Gone are the multiple mind-numbing twists of the
Bourne
series, the
questionable ethical imperatives of
The Dark Knight, and the
quirky humor of the
Transporter
films; this is a raw, bare, bone-crushing tale of bad guys doing
very bad things and the one everyman hero somehow impervious to both
immorality and flying bullets (but still dashing in a suit even after
having been shot several times) who imposes his violent revenge on the
bad guys at the cost of exploding buildings, destroyed boats, and a poor
Albanian translator who simply does not understand why he is there in
the first place.
The episodic story seems recycled from a rehashed
24 episode, but a movie like
this does not require originality: Liam Neeson plays Bryan Mills, an
ex-government operative who spends his newfound retirement time trying
to reconnect with his teenaged daughter, Kim, even as his bitter ex-wife
looks on in disgust.
When
Kim announces plans to travel to Paris – where she will be accompanied only by her friends –
Bryan acts as the lone skeptical voice of reason.
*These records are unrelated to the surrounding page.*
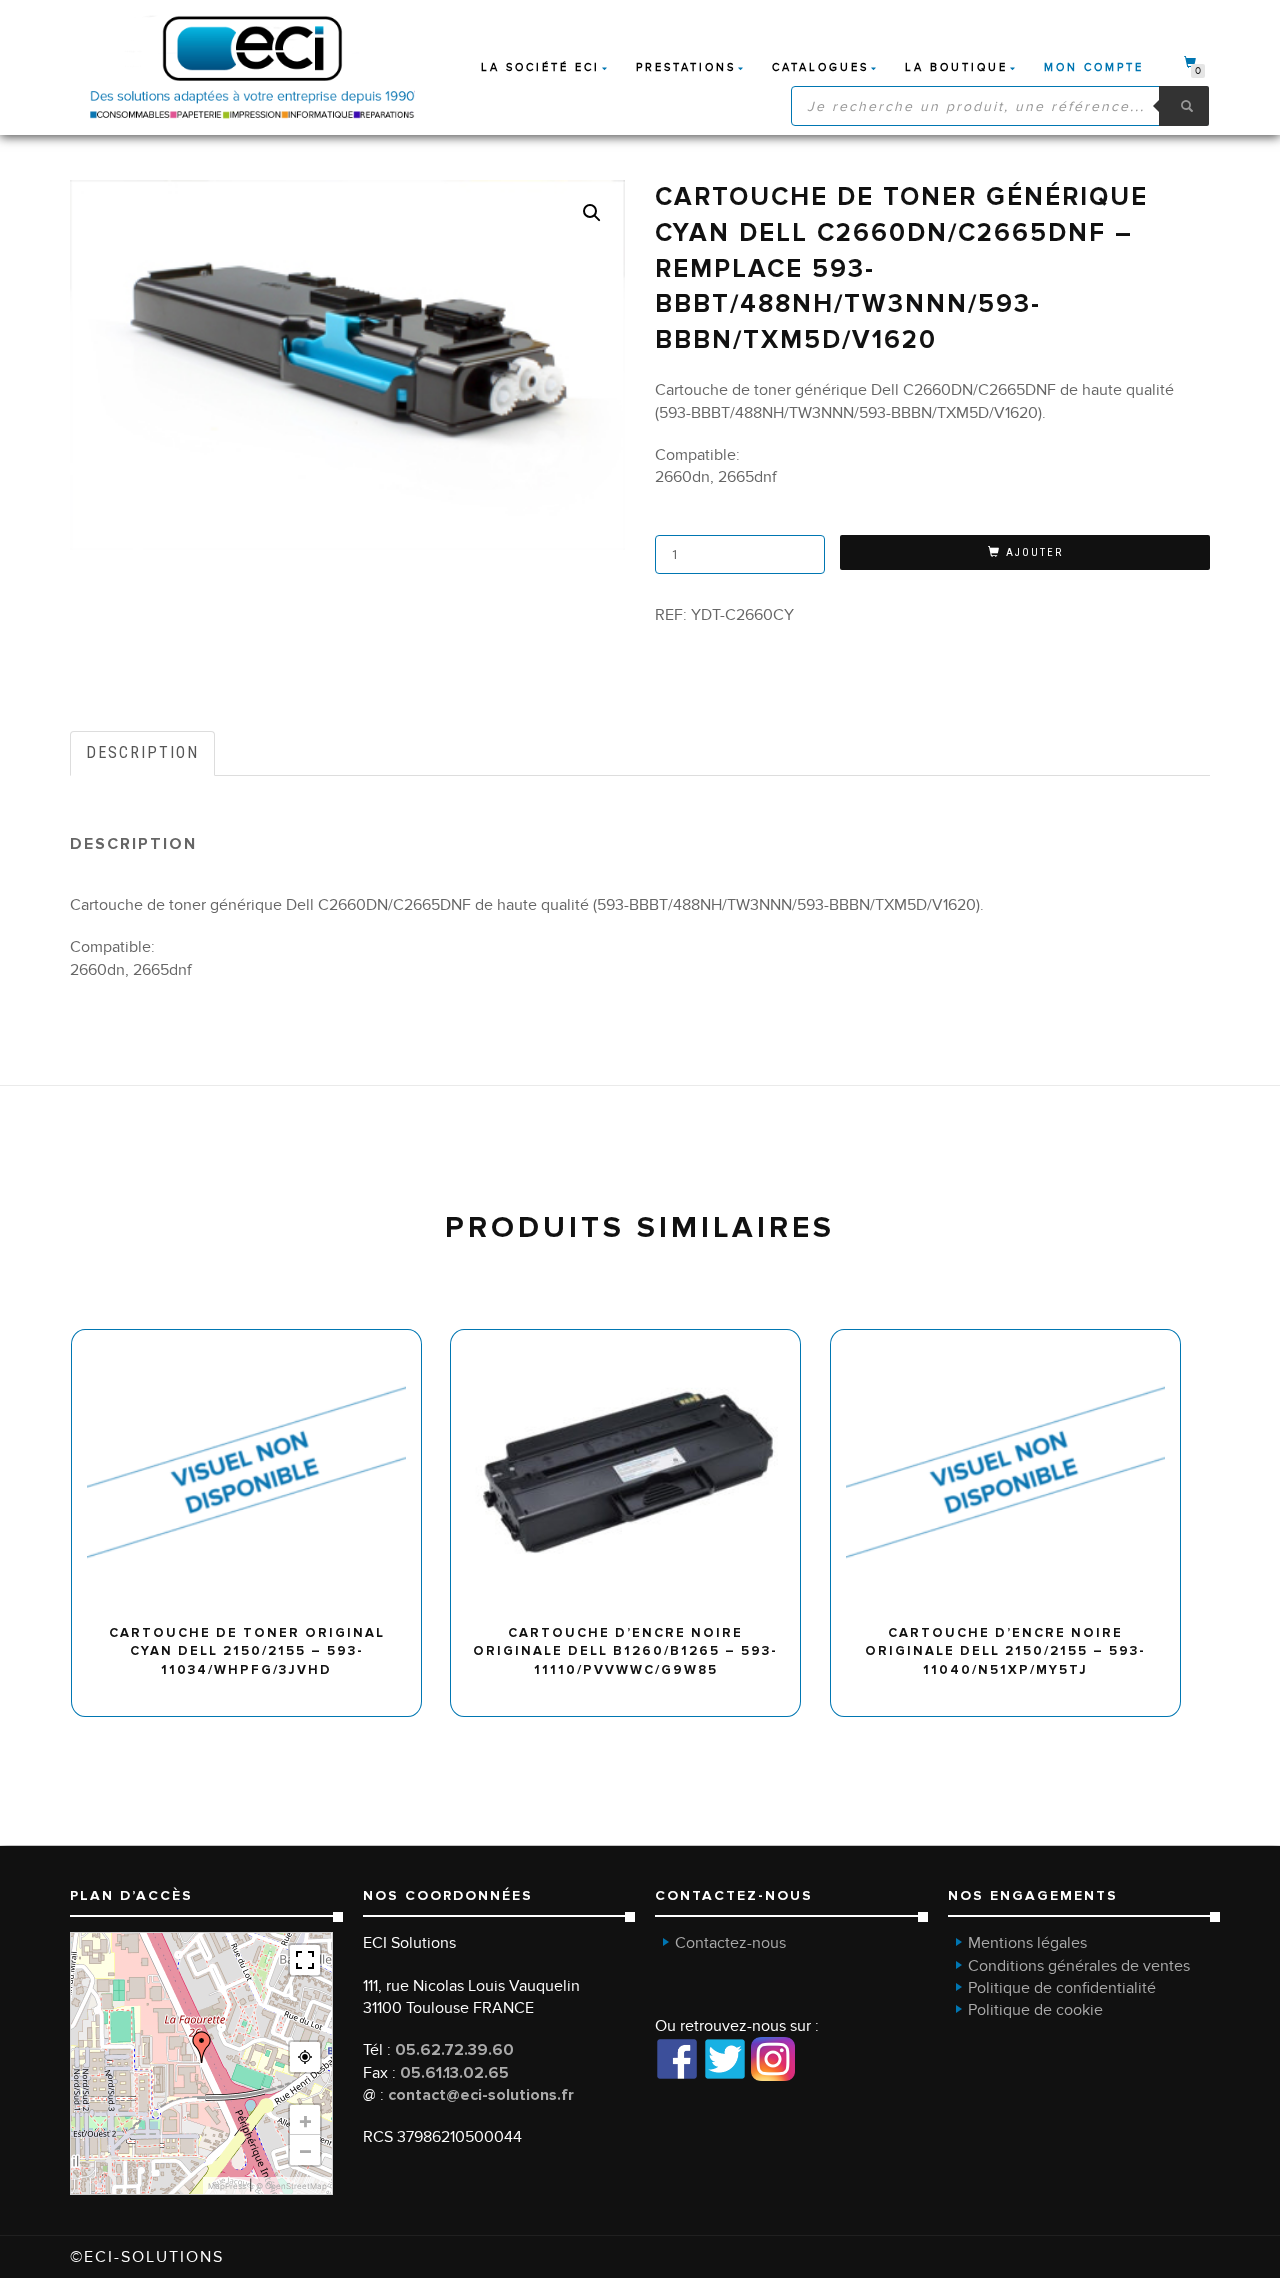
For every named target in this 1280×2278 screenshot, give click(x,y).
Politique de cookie (1035, 2010)
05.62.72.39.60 (454, 2050)
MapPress (227, 2186)
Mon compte (1094, 67)
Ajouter (1034, 552)
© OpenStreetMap (291, 2186)
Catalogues (820, 67)
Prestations (686, 67)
“I don't think a seventeen-year-old should be traveling alone,”
he tells his daughter, but to no avail: soon, he is dropping her off at
the airport and, like other embarrassing parents, signing with his hands
to call him as soon as she arrives.
But of course Bryan proves correct in his initial
reticence, and Kim and her friend are quickly kidnapped by a group of
Albanian hoods who sell them into a sex slave operation.
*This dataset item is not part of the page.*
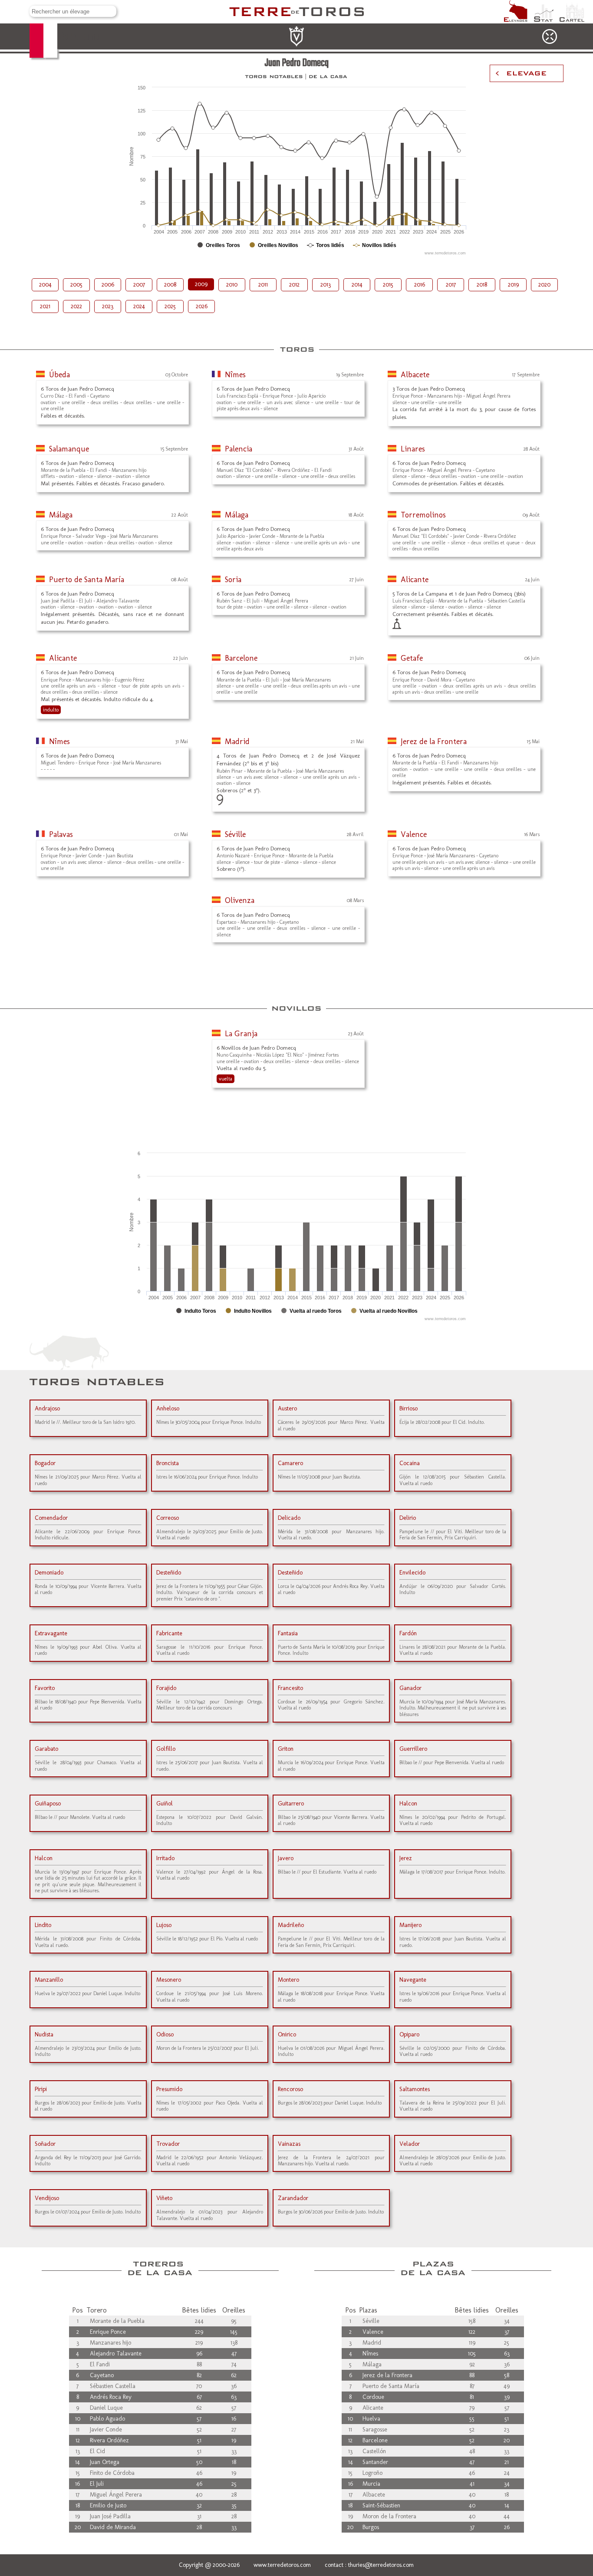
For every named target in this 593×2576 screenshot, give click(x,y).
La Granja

As soon as Byran is told he has 96 hours to get his daughter
back, he boards a jet, buys an Albanian dictionary, and hits the
Parisian red-light district.
Along the way, he makes enemies with the corrupt head of the
Paris police, not so much because he threatens to expose the shady
backroom dealings of the force with the hoods, but because there is a
very real chance Bryan may in fact destroy the entire city before he
reaches his daughter (“Jean Claude, I'll tear down the Eiffel Tower if I
have to,” he tells him.)
While most other action movies of this caliber
would invest a considerable amount of time in overwrought backstory
attempting to conspiratorially connect the sex slave sting with other
conspicuous characters in the story (I was hedging my bets that Kim’s
obnoxiously rich new stepfather was involved in the scheme somehow),
Taken
ignores this temptation
and is content to provide more revolving fists than revelations.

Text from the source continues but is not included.